Desolate and lonely, you find yourself in a vast space where it seems no one, absolutely no one, can be found. Parched and hungry you trudge on, getting wearier by the moment. You just want to give up, thinking, “this is it. This is where it all ends.” 

No, this is not a vain attempt at channeling Stephen King or Dean Koontz. Rather, the “desert” described above is the mental space that salespeople find themselves in at points in their career. Selling, at times, is incredibly lonely, especially when things don’t seem to be going well. There are lean times, or lolls, in every salesperson’s past and future, and for some of you reading this, maybe even the present. It’s common to think, when this occurs, that this is it, the end of whatever run of good fortune you had experienced. You are hungry, for that next deal, and certainly parched if you’ve been making a lot of calls or having lots of meetings that seem to be going nowhere.

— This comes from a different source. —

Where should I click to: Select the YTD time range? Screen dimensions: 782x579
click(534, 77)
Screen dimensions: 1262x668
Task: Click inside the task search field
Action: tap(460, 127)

Wouldn’t it be a shame if you were in a real desert and you gave up just before cresting the next hill, as there is a town there, full of people waiting with food, drink, and shelter. The same is true in selling; there are people who are going to buy, if you just keep showing up.

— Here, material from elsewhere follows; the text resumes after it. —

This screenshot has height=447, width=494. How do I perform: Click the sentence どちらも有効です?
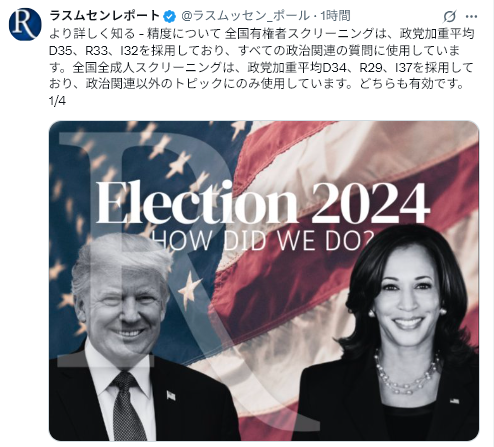coord(412,84)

I’ve been in these lolls, and since I still sell my consulting, coaching, and speaking services, I’ll, most likely, be in one again. Yet, I never give up. In fact, my mantra, during these lean times comes from James Taylor’s Never Die Young:

“Never give up, never slow down,
Never grow old, never ever die young.”

The moment we give up, even if for an instant, is when we miss that next opportunity that’s right around the corner. If we slow down, we lose the momentum that allows us to build and sustain a healthy book of business. We grow old and weary when we stop doing the things that work, even though they don’t seem to be working in the moment. Successes are not sustained and end early, dying young, when we don’t evolve with the times, learning new skills and constantly sharpening and improving our abilities.

Often, deserts are of our own making. And when they are not, we make them worse when we don’t do what works.

Deserts always dissolve away, sometimes quickly, sometimes slowly. So, keep trudging the road to happy destiny, no matter, no matter what!